在 VMware Identity Manager 中初始化 KDC 之前,請確認 KDC 伺服器的領域名稱、子網域是否位在您的部署中,以及是否要使用預設 KDC 伺服器憑證。

領域

領域是負責維護驗證資料的管理實體的名稱。為 Kerberos 驗證領域選取描述性的名稱非常重要。領域名稱必須是企業可設定之 DNS 網域的一部分。

領域名稱和用來存取 VMware Identity Manager 服務的完整網域名稱 (FQDN) 互相獨立。您的企業必須同時控制領域名稱和 FQDN 的 DNS 網域。慣例是以大寫字母輸入相同的領域名稱與網域名稱。領域名稱有時候會與網域不同。例如,領域名稱為 EXAMPLE.NET,而 idm.example.com 為 VMware Identity Manager FQDN。在此案例中,您要為 example.netexample.com 網域皆定義 DNS 項目。

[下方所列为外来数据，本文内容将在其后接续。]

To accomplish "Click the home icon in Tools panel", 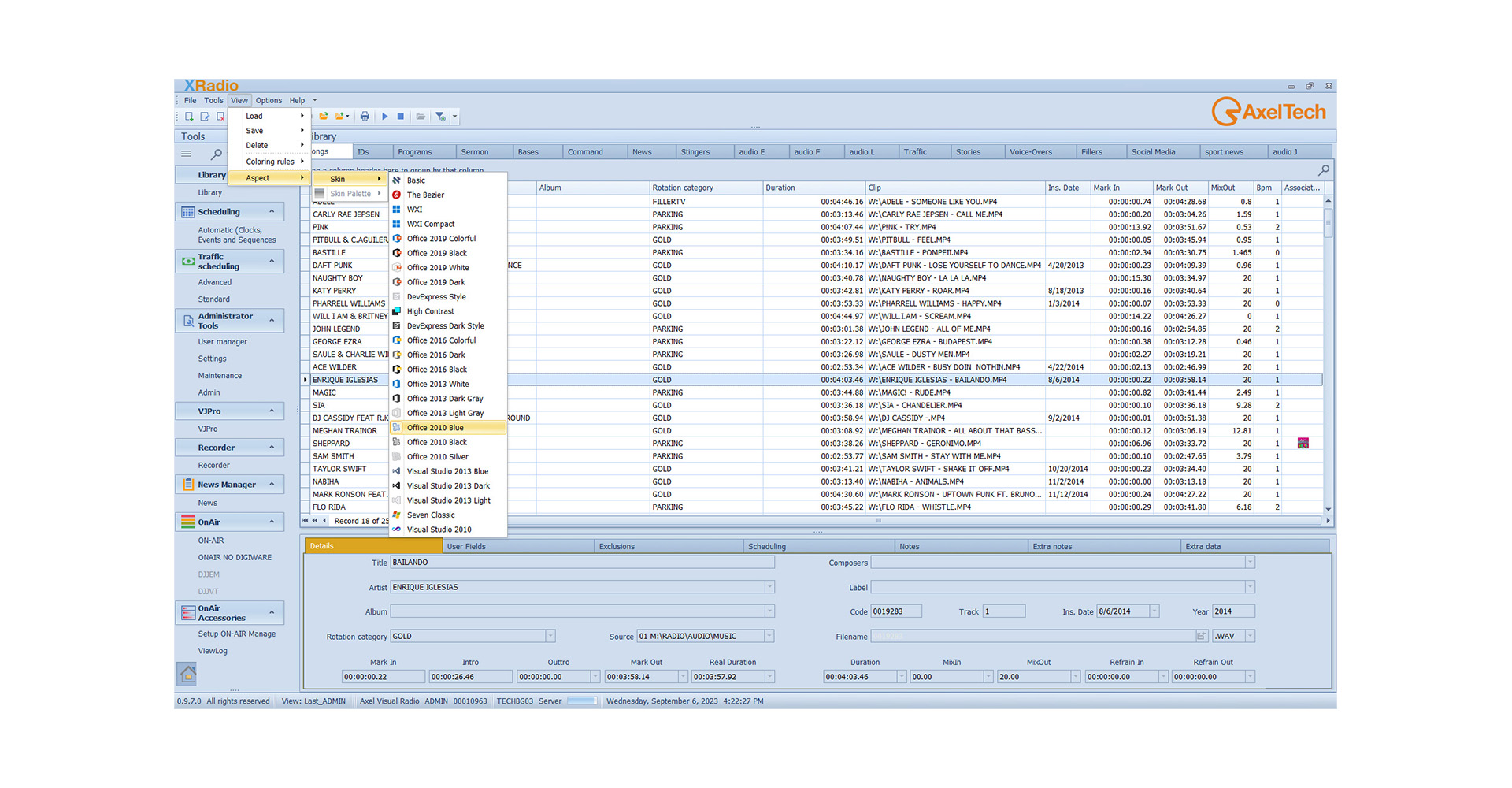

Kerberos 用戶端會使用領域名稱來產生 DNS 名稱。例如,如果名稱為 example.com,則 TCP 用來連絡 KDC 的 Kerberos 相關名稱會是 _kerberos._tcp.EXAMPLE.COM

使用子網域

安裝於內部部署環境中的 VMware Identity Manager 服務可以使用 VMware Identity Manager FQDN 子網域。如果您的 VMware Identity Manager 站台會存取多個 DNS 網域,請將這些網域設定為 location1.example.com、location2.example.com 和 location3.example.com。在此例中的子網域值是以小寫字母輸入的 example.com。若要在您的環境中設定子網域,請與您的服務支援團隊合作。

使用 KDC 伺服器憑證

KDC 初始化後,依預設會產生 KDC 伺服器憑證和自我簽署根憑證。憑證將用來簽發 KDC 伺服器憑證。此根憑證會包含在裝置設定檔中,因此裝置可以信任 KDC。

您可使用企業根憑證或中繼憑證來手動產生 KDC 伺服器憑證。如需此功能的詳細資訊,請聯絡您的服務支援團隊。

您可從 VMware Identity Manager 管理主控台下載 KDC 伺服器憑證,以便用於 iOS 裝置管理設定檔的 AirWatch 組態中。